Paper No. 8
Presentation Time: 9:00 AM-6:30 PM

NEOPROTEROZOIC PERITIDAL PHOSPHORITE, SETE LAGOAS FORMATION, BRAZIL: IMPLICATIONS FOR THE PRECAMBRIAN P CYCLE


DRUMMOND, Justin B.R.1, PUFAHL, Peir K.1, PORTO, Claudio G.2 and CARVALHO, Mariana3, (1)Earth & Environmental Science, Acadia University, Wolfville, NS B4P 2R6, Canada, (2)Departmento de Geologia, Universidade Federal do Rio de Janeiro, Rio de Janeiro, 21949-900, Brazil, (3)MbAC Fertilizer Corp, Rio de Janeiro, 22410-002, Brazil, jbrdrummond@hotmail.com

The Neoproterozoic Sete Lagoas Formation (ca. 610 Ma) of central Brazil is a succession of epeiric sea siltstone, limestone, and phosphorite. Phosphatic sedimentary rocks are restricted to peritidal deposits in a ca. 150-m-thick unconformity bounded sequence of siltstone. Lithofacies stacking patterns indicate deposition occurred during a marine transgression punctuated by higher order fluctuations in relative sea level that produced three parasequences. Parasequences are 40 to 50-m-thick and defined by a basal flooding surface that is generally overlain by interbedded carbonate mudstone and wavy laminated siltstone that grades to flaser and parallel bedded silty sandstone containing francolite-rich microbial laminae. Each cycle is interpreted to record progradation of phosphatic intertidal flats over subtidal deposits as accommodation filled. The presence of beach facies, mudcracks, absence of coarse terrigenous clastics, and the abundance of silt with fine, abraded quartz grains indicate deposition along an arid coastline dominated by eolian input.

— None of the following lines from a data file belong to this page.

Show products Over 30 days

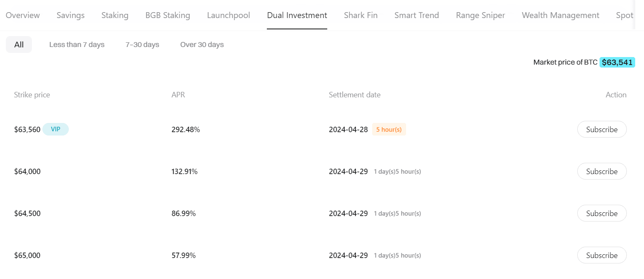202,44
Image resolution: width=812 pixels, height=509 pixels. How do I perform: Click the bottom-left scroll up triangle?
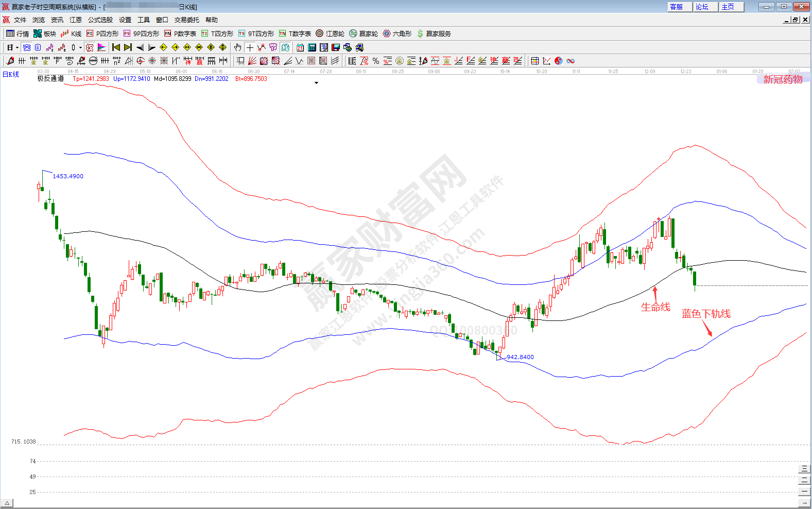coord(7,503)
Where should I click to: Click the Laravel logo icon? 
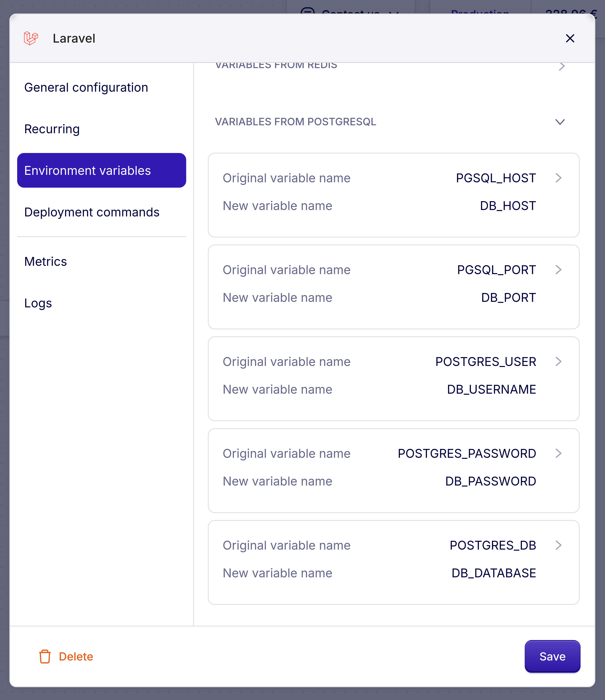tap(31, 38)
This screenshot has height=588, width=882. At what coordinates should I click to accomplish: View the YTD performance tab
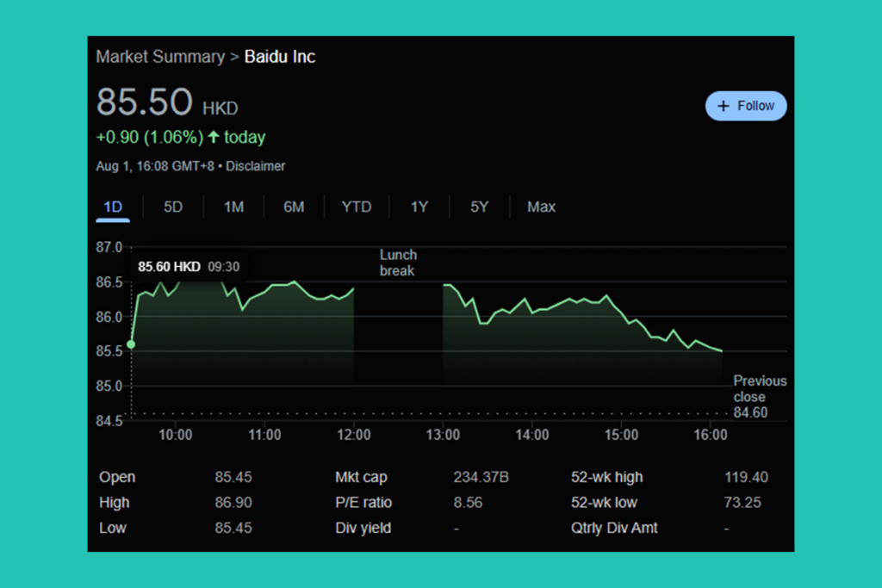point(356,207)
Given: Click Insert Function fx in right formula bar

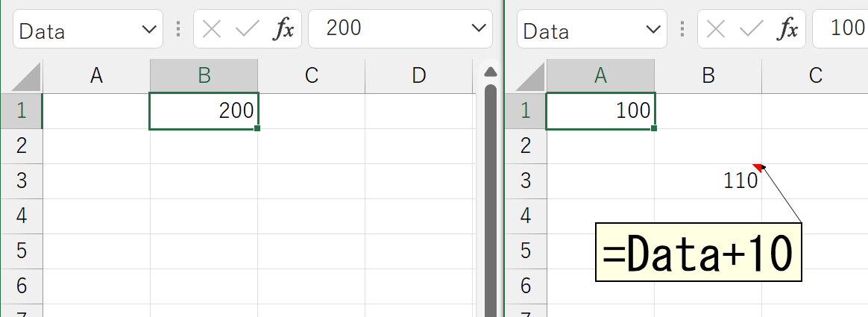Looking at the screenshot, I should click(787, 29).
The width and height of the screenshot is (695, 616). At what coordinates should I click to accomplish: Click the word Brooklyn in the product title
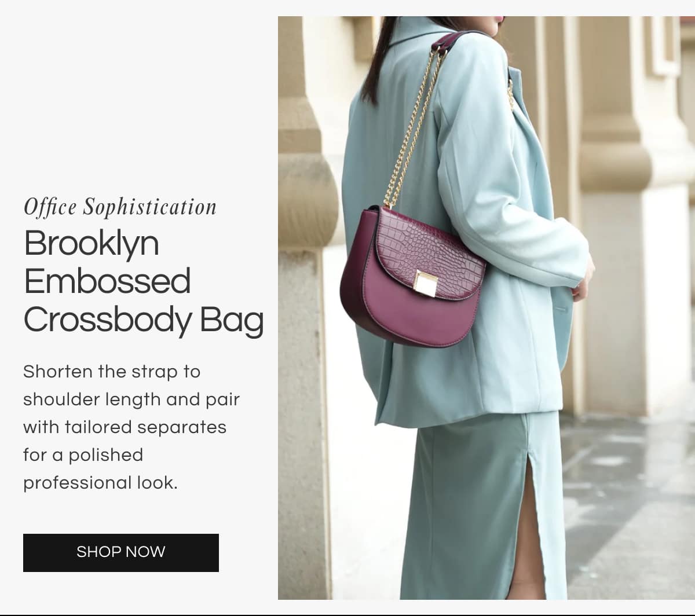(x=92, y=243)
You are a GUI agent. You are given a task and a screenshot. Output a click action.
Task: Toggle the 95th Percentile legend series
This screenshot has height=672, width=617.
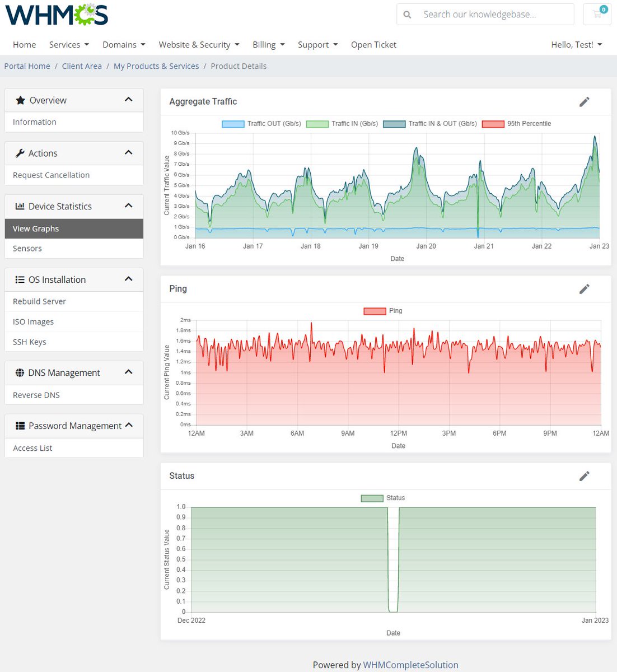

The shallow nature of phosphorite in the Sete Lagoas Formation is unlike younger, larger late Neoproterozoic-Phanerozoic phosphorites. These giant phosphorites generally formed in distal shelf environments in association with coastal upwelling. The increasing size of phosphatic deposits through the Neoproterozoic is interpreted to reflect the expansion of oxygenated environments across shelves that were favourably positioned for upwelling; deposition of the first true phosphorite giants occurred after ocean ventilation at ca. 580 Ma. This codependence of seafloor oxygenation and phosphogenesis highlights the importance of ocean redox state on the Precambrian P cycle. The Sete Lagoas Formation demonstrates that redox-controlled phosphogenic processes such as bacterial sulphate reduction and Fe-redox pumping were still restricted to nearshore oxygen oases until the distal shelf became fully oxygenated, permitting for the first time the production of Phanerozoic-style phosphorites.